A recent safety moment highlighted the dangers inherent in the simple domestic activity of gardening and the importance of wearing personal protective equipment (PPE), especially when using lawn mowers and strimmers. The guidance was to wear strong shoes and long trousers, not flip flops and shorts, to wear eye protection and to take time to clear the lawn of any loose stones, the danger being that these rotary devices can throw up stones at high speed, potentially causing either personal injury or physical damage. The warning was quite prescient as a week or so afterwards I heard about a strimmer throwing up a stone and breaking the glass in a French window.
But who wants to cut the lawn on a hot sunny day wearing long trousers and safety glasses? I have to admit that I do wear safety glasses when cutting the bush at the front of the house, despite being on show to all and sundry. Twigs, leaves and dust do indeed fly up and the glasses protect my eyes from any damage and subsequent irritation. Following the process of risk mitigation, the first question to ask is: can the risk be avoided? This could be a good excuse for not cutting the grass, but is unlikely to be acceptable. Protecting wildlife and helping the environment can justify deferring the first cut of the year, but there comes a time when it can no longer be delayed. So, we do need to take precautions such as removing obvious items that could be sent airborne, removing other people and animals from the vicinity and, finally, wearing PPE.
The challenge is to follow these steps in a domestic setting: having to go and get the PPE and needing to cut the lawn before it rains or the sport on the TV starts. Anyway, we have cut it many times before without any incident so we expect we can get away with it again. Two years ago, the lawn mower I was using kept cutting out because of a plastic mechanical cut-out on the switch. Knowing the electrical contact to be sound, I devised a way of operating the mower without it stopping until I decided I should not be tolerating this and bought a new mower.
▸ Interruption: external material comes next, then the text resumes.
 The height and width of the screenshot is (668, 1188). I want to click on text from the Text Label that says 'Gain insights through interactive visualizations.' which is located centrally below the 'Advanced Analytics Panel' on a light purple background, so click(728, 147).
Unfortunately, this is not an isolated example in either the domestic or industrial sphere. This article is headed ‘Tolerating defects’, but there is an official term for it: the ‘normalisation of deviance’. Although deviances in equipment and processes are accepted because experience persuades us that we can get away with them, they have culminated in a number of well-known disasters.
The loss of the Nimrod XV230 aircraft in September 2006, killing the 14 crew members, was attributed to an acceptance that leaks in fuel systems are a fact of life. Similarly, the Columbia space shuttle disaster in 2003 was blamed on the fact that foam strikes had become accepted as normal. More information on these incidents and the normalisation of deviance is provided at: https://humanfactors101.com/2016/08/09/normalisation-of-deviance. It makes for sobering reading.
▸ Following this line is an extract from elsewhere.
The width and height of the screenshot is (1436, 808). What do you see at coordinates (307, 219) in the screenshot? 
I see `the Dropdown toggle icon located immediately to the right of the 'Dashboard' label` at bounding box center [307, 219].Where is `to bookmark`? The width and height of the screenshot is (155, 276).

I write this just after watching the BBC documentary Implosion: The Titanic Sub Disaster. If you have not seen it, then I would recommend you have a look on iPlayer. It is another example of warning signs being ignored and considered normal.
See also: www.bbc.co.uk/news/articles/c5yg5qggvwjo. Noise generated by delamination of the carbon fibre hull was picked up on acoustic emission sensors during Dive 80 in 2022. The sub imploded a year later in 2023. The real-time monitoring system installed on the submarine is described at: https://media.defense.gov/2024/Sep/25/2003553505/-1/-1/0/CG-107 NTSB TITAN MATERIAL ANALYSIS.PDF_REDACTED.PDF, which also provides the output from Dive 80 showing the emission event.
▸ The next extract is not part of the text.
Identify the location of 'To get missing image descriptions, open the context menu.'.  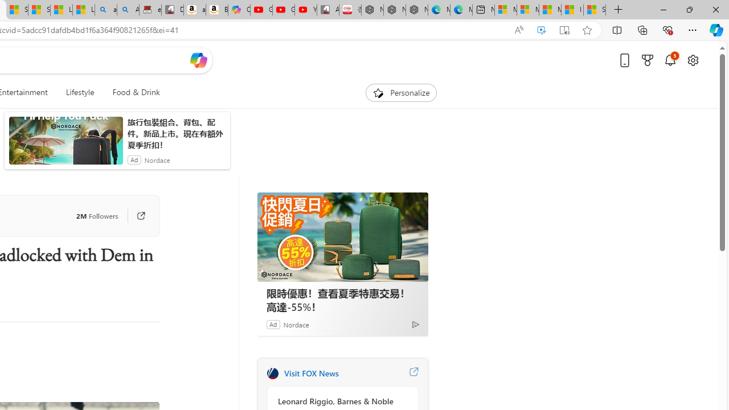
(378, 92).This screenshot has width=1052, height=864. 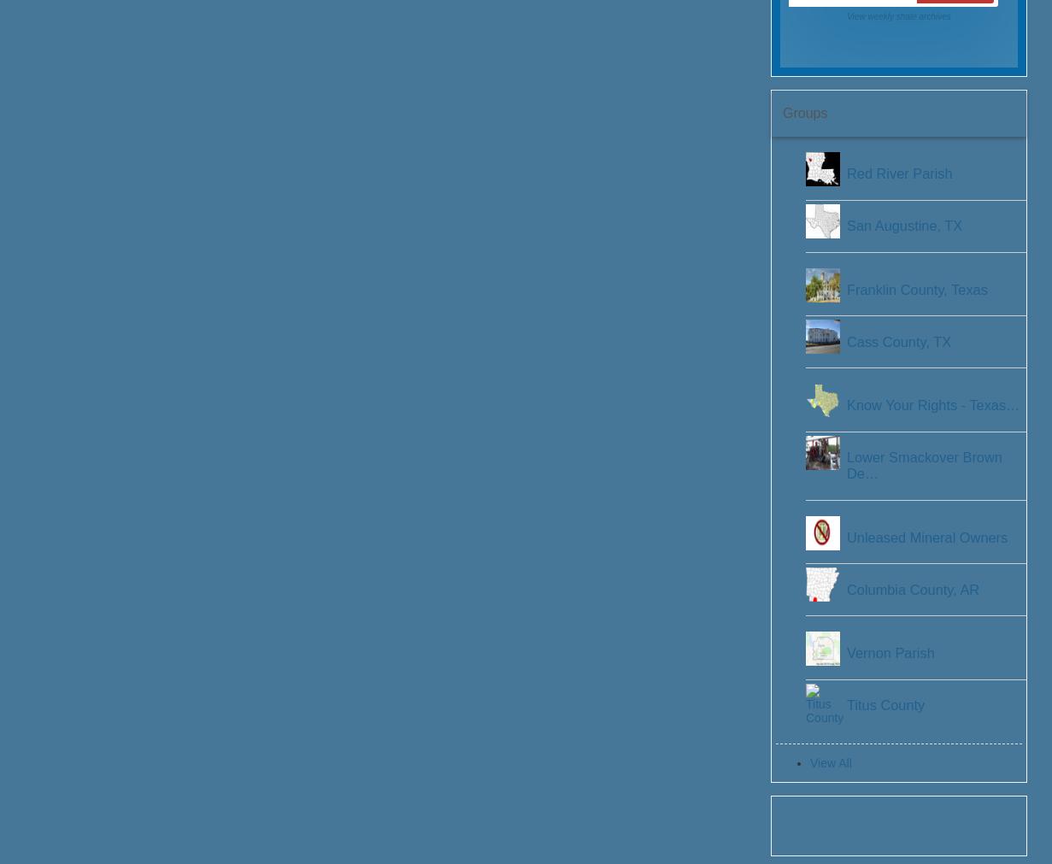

The official report will be issued later this year and it will be interesting to see what it says. However, the information provided so far highlights the role non-destructive testing (NDT) plays in safety and the importance of understanding the implications of the results obtained and acting on them. It is a shame that it takes tragedies like these to make us aware of the lessons to be learned and hopefully ensure that we implement them.
After a dry spring, any rain will stimulate the grass to grow, leading many of you to get out to cut the lawn. Keep safe!
Please note that the views expressed in this column are the author’s own personal ramblings for the purpose of encouraging discussion within NDT News. They do not represent the views of Amentum or BINDT.